After years of research, development and testing, Ethereum will transition from proof of work to proof of stake in the coming months. Instead of “miners” using computational energy to process transactions, “validators” will lock up, or stake, their assets in the network in return for ETH rewards. The upshot is increased security and a much smaller environmental footprint for the decentralized network.

Danny Ryan is an Ethereum Foundation (EF) researcher helping to coordinate the network upgrade, known as the Merge. It’s part of a larger constellation of upgrades, once referred to as Ethereum 2.0, aimed at making the network more secure, sustainable and scalable.

Ryan joined Future to talk about the Merge. In Part I of our conversation, below, he explains the decision to temporarily prioritize security and sustainability over scalability, how the upgrade enables liquid stakers and other emerging actors, and why Ethereum doesn’t take a day off.

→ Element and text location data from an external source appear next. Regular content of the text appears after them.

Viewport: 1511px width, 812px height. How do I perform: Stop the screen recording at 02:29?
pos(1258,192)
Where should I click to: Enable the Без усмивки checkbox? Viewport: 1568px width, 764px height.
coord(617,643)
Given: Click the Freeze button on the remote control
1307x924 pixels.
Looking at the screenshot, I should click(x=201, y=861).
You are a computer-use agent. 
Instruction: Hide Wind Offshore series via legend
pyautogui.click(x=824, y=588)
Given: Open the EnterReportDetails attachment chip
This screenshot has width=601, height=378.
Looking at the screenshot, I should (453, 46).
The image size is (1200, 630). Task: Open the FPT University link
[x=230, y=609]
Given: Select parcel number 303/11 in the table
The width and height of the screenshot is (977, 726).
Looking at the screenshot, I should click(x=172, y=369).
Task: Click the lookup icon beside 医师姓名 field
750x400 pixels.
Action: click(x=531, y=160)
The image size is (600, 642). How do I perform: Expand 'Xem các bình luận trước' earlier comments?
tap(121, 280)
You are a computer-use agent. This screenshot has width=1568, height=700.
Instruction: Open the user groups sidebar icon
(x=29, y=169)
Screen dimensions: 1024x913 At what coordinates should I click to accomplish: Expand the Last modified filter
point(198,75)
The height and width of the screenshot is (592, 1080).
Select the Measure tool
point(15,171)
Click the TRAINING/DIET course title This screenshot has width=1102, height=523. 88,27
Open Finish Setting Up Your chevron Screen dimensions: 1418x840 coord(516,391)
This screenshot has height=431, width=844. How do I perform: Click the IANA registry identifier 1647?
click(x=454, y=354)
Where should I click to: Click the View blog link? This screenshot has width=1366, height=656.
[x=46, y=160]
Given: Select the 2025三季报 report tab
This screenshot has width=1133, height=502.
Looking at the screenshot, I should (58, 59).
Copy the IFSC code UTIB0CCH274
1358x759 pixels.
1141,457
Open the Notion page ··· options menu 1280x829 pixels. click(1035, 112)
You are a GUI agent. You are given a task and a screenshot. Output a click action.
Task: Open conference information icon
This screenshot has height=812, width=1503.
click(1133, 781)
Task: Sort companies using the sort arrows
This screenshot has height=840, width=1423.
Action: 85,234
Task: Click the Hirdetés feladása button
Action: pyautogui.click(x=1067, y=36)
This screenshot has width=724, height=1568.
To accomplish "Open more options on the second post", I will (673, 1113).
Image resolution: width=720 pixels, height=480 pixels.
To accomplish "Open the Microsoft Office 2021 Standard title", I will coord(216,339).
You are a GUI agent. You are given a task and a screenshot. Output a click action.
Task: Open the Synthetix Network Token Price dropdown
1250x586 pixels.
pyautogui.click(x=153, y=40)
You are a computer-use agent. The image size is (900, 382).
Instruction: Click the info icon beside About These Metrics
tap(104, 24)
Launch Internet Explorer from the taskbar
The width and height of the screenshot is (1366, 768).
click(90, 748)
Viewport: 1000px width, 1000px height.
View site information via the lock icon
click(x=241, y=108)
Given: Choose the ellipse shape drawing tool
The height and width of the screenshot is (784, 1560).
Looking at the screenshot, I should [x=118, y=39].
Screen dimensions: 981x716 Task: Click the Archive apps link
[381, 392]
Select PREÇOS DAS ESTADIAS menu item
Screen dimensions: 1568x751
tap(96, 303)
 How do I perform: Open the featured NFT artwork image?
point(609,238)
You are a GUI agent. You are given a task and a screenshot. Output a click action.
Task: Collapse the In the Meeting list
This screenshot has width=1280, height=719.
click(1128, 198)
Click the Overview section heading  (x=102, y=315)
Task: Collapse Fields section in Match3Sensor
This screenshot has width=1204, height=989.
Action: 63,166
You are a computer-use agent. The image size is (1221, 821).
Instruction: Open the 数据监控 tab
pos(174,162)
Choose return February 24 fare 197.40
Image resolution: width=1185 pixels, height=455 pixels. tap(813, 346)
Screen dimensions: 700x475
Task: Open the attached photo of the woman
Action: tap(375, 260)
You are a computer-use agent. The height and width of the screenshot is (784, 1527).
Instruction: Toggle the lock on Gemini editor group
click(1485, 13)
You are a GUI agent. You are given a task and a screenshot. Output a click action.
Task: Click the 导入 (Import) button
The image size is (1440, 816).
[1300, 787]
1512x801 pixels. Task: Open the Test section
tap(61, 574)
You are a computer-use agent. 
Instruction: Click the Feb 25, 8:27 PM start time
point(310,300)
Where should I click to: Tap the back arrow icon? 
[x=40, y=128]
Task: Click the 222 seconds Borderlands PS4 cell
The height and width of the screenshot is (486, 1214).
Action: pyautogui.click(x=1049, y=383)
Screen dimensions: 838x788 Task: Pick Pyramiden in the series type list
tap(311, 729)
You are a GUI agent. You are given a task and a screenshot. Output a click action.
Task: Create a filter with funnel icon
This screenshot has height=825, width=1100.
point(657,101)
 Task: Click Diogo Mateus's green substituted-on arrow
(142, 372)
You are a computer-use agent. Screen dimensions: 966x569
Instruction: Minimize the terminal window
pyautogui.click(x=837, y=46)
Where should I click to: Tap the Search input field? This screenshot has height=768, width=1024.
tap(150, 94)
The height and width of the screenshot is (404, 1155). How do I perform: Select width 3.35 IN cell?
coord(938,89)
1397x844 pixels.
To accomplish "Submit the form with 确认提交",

In Part II, he talks about the features users will likely see in subsequent upgrades, whether on-chain voting could be used for future upgrade decisions, and why shadow forks are the way forward.


Two out of three: Security and sustainability

FUTURE: What is the Merge designed to accomplish?

DANNY RYAN: Abstractly, when I think about the things we’re trying to do to and for Ethereum at the layer-one protocol over the next handful of years, we’re trying to make it more secure, sustainable, and scalable — the three S’s — while still being decentralized (which can mean a lot of things, but multidimensional decentralization).

Layer one (L1)

A layer one is a blockchain that can process transactions without relying on another network. They include Bitcoin, Ethereum, and Solana.

The Merge accomplishes two of those things. The Merge is to help make Ethereum more secure. That’s an argument that people will have maybe until the end of time — that proof of stake is more secure than proof of work, or vice versa. But based on our research, understanding of these systems, understanding of types of attacks and things like that, generally the Ethereum community and researchers make a claim that proof of stake is more secure than proof of work.

[With regards to] sustainability, proof of work, to do its cryptoeconomic magic, burns a ton of energy. Proof of stake, due to its cryptoeconomic magic, does not. So we’re achieving something like 99.9, 99.95, 99.98% energy reduction depending on your napkin math, but nonetheless incredibly substantial. 

[If Ethereum stayed on proof of work and] the price of ETH doubles, the new equilibrium of mining power on the Ethereum platform would double eventually. And in the proof-of-stake world, [if] the price of ETH doubles, the equilibrium of the number of nodes on the network doesn’t really change. There might be 10,000 nodes on the network. There might even be 100,000 nodes on the network. But it’s going to be 100 middle schools’ or 1,000 middle schools’ worth of energy consumption — not, like, Argentina or whatever.

We don’t get [scalability] out of the gate with the Merge. We do lay the foundation.

The Ethereum white paper says, “In the future, it is likely that Ethereum will switch to a proof-of-stake model for security, reducing the issuance requirement to somewhere between zero and 0.05X per year.” You mentioned not just security but sustainability. At what point did sustainability become as big a factor as security?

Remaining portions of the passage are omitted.